Into the ocean of silence. Seneca, Epistles 2.21.3-5

Seneca urges Lucilius to avoid identifying too much with celebrity of any kind. As nature does not care to know my name, so I too must learn not to identify too strongly with it.


Exemplum Epicuri referam. Cum Idomeneo scriberet et illum a vita speciosa ad fidelem stabilemque gloriam revocaret, rigidae tunc potentiae ministrum et magna tractantem, si gloria inquit tangeris, notiorem te epistulae meae facient quam omnia ista quae colis et propter quae coleris. Numquid ergo mentitus est? quis Idomenea nosset nisi Epicurus illum litteris suis incidisset? Omnes illos megistanas et satrapas et regem ipsum ex quo Idomenei titulus petebatur oblivio alta suppressit. Nomen Attici perire Ciceronis epistulae non sinunt. Nihil illi profuisset gener Agrippa et Tiberius progener et Drusus Caesar pronepos; inter tam magna nomina taceretur nisi Cicero illum applicuisset. Profunda super nos altitudo temporis veniet, pauca ingenia caput exserent et in idem quandoque silentium abitura oblivioni resistent ac se diu vindicabunt.

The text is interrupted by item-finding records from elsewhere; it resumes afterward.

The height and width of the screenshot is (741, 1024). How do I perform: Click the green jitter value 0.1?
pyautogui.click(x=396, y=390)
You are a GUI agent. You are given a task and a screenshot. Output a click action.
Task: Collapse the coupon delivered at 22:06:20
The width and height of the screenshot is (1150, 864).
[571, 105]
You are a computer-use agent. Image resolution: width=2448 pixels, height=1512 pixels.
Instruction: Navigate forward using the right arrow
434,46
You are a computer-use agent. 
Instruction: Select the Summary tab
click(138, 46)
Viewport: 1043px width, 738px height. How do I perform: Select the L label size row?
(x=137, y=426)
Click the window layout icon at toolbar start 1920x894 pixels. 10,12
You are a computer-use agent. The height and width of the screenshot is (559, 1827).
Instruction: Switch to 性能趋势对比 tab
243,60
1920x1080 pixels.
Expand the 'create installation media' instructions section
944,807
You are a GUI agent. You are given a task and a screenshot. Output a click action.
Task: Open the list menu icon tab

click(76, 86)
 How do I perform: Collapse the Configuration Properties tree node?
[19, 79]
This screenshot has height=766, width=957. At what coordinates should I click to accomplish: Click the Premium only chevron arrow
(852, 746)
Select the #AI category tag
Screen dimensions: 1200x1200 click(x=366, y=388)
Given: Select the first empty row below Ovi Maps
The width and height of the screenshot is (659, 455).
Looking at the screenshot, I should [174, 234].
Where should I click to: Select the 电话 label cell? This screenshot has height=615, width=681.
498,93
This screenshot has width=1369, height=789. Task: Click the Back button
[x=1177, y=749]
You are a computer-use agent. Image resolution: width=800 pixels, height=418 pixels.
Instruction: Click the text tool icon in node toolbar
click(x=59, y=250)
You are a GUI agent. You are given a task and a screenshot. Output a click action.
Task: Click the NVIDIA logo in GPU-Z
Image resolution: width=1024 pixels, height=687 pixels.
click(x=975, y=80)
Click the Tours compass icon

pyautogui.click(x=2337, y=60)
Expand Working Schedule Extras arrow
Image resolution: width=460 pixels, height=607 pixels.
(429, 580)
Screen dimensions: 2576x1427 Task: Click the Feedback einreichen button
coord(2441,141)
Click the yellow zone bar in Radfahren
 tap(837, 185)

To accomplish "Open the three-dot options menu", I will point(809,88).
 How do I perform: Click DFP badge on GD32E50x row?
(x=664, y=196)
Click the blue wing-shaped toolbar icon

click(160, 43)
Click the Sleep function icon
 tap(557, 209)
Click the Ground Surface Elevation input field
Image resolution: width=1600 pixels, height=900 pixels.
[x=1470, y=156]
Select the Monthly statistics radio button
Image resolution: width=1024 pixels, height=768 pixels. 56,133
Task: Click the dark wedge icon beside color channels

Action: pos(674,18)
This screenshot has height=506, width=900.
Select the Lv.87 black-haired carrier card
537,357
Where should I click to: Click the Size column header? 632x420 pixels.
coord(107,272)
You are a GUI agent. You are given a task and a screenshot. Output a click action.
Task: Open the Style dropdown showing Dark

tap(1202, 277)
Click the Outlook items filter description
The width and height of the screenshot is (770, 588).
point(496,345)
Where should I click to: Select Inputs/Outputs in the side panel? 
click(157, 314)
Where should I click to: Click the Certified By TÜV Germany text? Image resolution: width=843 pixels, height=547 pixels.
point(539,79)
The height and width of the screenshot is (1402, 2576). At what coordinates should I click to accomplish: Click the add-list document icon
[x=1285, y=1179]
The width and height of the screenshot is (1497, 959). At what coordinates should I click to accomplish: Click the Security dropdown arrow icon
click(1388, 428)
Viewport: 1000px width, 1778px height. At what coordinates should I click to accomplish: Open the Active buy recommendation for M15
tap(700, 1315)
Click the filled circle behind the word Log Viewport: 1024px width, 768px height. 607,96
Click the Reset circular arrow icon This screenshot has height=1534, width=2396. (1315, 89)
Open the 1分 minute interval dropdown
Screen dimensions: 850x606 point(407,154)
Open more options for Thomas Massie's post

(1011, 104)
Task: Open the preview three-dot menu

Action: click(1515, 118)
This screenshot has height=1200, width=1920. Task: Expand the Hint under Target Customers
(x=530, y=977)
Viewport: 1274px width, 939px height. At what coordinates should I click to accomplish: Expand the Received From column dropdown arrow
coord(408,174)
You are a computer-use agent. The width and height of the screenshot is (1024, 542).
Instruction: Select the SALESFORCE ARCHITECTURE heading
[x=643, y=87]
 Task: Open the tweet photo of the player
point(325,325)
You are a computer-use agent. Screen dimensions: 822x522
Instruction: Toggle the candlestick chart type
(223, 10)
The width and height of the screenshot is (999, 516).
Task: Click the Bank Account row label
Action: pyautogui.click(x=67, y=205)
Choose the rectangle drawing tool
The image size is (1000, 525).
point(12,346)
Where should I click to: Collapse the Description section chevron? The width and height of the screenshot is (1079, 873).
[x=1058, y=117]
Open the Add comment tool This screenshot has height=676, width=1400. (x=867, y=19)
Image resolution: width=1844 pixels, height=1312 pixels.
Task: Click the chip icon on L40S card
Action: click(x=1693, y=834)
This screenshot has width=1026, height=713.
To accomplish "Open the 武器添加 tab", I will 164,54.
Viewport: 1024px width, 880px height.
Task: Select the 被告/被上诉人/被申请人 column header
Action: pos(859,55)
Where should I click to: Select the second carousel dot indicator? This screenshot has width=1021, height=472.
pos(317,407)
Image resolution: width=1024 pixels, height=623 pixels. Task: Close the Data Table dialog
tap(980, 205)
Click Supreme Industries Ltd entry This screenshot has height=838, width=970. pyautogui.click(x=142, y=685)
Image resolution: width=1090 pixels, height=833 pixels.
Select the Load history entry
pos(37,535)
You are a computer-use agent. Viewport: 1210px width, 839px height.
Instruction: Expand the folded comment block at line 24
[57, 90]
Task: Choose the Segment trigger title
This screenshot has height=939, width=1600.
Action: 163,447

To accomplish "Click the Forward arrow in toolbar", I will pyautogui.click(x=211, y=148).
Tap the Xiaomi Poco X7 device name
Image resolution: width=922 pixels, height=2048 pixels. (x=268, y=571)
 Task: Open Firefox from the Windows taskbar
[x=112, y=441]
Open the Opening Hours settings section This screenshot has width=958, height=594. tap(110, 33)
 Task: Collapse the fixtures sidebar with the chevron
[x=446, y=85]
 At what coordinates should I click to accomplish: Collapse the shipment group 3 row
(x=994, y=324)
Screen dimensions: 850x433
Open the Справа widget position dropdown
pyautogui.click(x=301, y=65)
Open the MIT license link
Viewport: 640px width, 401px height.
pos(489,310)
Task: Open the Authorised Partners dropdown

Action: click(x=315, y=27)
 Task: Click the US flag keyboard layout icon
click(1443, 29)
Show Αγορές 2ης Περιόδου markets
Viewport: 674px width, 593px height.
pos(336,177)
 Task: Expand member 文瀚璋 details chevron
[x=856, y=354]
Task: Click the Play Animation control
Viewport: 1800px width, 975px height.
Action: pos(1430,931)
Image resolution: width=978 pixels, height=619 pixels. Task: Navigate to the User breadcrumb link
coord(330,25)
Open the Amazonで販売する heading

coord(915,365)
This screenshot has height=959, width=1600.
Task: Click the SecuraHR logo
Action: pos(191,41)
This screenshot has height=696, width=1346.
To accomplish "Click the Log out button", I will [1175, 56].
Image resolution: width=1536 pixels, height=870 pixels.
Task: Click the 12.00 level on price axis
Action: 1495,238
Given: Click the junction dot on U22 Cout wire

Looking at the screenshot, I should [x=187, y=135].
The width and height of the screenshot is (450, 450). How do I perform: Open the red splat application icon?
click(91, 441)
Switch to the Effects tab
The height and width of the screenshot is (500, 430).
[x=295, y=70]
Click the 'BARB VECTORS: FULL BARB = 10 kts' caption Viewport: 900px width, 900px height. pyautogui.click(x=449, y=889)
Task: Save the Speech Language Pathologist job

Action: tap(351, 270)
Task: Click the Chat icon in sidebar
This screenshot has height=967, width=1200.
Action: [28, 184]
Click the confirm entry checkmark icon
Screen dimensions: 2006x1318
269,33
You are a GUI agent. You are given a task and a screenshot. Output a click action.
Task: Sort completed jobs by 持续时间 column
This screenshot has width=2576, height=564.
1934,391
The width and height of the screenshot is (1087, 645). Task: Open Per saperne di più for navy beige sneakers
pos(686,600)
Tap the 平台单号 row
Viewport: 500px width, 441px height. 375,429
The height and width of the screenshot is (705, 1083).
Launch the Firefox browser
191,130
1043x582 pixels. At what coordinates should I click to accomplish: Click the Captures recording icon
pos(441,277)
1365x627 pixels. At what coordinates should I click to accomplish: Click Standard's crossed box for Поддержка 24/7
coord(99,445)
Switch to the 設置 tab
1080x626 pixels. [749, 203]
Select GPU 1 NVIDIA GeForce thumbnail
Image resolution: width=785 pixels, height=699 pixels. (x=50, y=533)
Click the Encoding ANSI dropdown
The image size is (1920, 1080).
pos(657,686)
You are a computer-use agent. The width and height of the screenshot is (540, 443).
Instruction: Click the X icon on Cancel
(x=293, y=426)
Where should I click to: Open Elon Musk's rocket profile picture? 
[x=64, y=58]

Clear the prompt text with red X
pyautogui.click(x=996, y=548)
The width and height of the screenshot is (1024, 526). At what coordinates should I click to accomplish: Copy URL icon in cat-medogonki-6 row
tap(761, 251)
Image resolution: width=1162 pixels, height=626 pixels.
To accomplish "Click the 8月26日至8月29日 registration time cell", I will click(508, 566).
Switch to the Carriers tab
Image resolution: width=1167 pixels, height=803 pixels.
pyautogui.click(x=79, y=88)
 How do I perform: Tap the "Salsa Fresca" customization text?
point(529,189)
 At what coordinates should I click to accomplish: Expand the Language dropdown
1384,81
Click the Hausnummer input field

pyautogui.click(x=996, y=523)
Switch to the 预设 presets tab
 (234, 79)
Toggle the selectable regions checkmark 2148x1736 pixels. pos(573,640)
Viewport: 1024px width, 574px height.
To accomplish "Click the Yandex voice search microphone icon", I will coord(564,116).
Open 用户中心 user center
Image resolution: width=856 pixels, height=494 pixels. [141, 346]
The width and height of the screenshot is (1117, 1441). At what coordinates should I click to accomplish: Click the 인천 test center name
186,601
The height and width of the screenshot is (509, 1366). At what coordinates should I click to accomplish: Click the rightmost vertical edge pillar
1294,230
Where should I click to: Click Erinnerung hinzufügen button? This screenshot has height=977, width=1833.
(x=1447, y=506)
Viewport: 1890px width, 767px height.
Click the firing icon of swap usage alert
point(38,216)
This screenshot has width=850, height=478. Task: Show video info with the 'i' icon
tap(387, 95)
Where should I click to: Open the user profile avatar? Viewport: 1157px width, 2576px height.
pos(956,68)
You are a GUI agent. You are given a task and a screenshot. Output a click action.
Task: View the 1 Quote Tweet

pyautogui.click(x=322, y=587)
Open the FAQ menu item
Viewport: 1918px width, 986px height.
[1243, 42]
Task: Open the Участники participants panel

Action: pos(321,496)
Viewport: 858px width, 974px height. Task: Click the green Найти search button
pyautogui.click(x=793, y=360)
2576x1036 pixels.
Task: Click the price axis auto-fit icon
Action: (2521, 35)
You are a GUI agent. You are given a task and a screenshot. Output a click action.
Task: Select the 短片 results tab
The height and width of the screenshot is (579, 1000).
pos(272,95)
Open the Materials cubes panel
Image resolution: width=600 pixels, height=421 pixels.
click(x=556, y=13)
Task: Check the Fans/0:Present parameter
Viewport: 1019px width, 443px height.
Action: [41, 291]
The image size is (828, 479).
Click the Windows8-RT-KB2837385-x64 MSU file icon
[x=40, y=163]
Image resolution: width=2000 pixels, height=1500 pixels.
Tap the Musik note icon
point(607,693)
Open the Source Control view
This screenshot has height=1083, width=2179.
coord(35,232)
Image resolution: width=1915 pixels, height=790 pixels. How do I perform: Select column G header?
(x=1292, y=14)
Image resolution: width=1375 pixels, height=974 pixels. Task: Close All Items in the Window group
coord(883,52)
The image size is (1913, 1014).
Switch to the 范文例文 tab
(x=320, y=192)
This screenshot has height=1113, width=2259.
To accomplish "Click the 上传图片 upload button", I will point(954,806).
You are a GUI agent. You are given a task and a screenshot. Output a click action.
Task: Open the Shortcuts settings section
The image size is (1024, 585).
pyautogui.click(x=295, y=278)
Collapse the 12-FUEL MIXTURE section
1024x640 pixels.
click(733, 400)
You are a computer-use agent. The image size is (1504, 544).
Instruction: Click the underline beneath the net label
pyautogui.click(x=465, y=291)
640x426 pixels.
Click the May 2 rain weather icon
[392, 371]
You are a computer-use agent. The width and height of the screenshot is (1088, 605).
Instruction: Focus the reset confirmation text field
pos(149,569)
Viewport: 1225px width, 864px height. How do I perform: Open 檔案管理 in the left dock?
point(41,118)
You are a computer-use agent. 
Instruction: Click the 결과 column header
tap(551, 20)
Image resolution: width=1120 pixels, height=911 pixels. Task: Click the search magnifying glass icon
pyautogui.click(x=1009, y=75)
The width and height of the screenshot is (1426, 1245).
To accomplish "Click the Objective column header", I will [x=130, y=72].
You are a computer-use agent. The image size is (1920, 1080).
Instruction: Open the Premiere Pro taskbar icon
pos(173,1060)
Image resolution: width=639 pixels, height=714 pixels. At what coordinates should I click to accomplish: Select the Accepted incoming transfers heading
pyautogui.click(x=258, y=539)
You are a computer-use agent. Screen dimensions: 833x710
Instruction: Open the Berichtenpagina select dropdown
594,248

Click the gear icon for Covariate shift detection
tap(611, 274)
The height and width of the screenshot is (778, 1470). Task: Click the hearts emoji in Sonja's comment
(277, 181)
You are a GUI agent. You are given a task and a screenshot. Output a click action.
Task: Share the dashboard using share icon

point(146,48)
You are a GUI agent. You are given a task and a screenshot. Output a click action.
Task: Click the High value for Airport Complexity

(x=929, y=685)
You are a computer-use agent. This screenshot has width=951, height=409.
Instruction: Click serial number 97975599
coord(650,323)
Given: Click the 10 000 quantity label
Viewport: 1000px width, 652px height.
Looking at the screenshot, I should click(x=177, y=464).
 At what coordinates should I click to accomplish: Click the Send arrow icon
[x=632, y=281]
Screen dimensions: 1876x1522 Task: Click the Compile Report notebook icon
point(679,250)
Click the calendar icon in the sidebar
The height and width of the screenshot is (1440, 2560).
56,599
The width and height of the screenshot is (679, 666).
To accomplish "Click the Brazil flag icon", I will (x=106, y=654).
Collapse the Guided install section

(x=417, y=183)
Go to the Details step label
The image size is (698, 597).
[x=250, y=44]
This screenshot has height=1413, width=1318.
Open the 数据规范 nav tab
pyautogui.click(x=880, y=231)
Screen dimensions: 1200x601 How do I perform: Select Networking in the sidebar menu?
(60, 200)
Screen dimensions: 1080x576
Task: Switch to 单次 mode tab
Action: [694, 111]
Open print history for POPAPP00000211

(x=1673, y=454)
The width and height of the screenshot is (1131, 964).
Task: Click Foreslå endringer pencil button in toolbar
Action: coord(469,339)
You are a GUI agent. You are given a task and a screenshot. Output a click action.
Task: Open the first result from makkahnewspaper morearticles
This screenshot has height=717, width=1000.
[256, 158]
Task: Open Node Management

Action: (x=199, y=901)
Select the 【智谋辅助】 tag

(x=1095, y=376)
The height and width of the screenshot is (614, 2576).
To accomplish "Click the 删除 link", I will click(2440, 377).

I shall offer you the example of Epicurus. He wrote to Idomeneus (†), who was then minister to a strict government and involved with great affairs. Summoning his friend away from that glamorous life to the glory that is faithful and firm, the philosopher said, "If you are smitten with glory, my letters will make you more renowned than all those things you now tend, and for which you are tended by others." Was he lying? Who would know Idomeneus today if Epicurus had not graven him in those letters? Deep oblivion has buried all his fellows, the grandees and satraps, and even the king from whom he took his title. Cicero's epistles keep the name of Atticus (‡) from perishing. No matter that Agrippa was his son-in-law, that Tiberius wed his grand-daughter, that Drusus Caesar was his great-grandson: he would have been a silent nonentity among so many great names, if Cicero hadn't marked him. The great wave of time shall wash over us, too: a few geniuses among us will hold their heads above its depths, resisting oblivion and staking their claim to remain a little longer even as they also pass away, one by one, into the ocean of silence that awaits us all.


---
(†) Idomeneus was one of several prominent citizens of Lampsacus who joined the school Epicurus founded there after leaving Mitylene. Lampsacus was known in antiquity as a center of wealth and culture, affiliated over time with many great states: Lydia, Persia, Athens, Sparta, and Rome (who supported the city against Antiochus the Great). Before Epicurus' day, the city offered refuge to Anaxagoras, when Athens condemned him for impiety, and supplied Alexander the Great with a tutor, Anaximenes, whose mediation saved them from being punished for their love of Persia.

(‡) Titus Pomponius Atticus, whom Seneca has mentioned before (1.3). Agrippa is Marcus Vipsanius Agrippa, Octavian's lifelong friend and associate, a capable military and political leader in the faction that made the first Roman emperor. Tiberius succeeded Octavian in that role, and Drusus Caesar was his adopted heir after the untimely death of Germanicus, who perished of disease or poison in Egypt. In the end, Drusus too died early, starving to death in prison under suspicion of plotting against Tiberius. All these figures became popular celebrities in the politics of their day, which revolved increasingly around the personal life and patronage of the imperial family.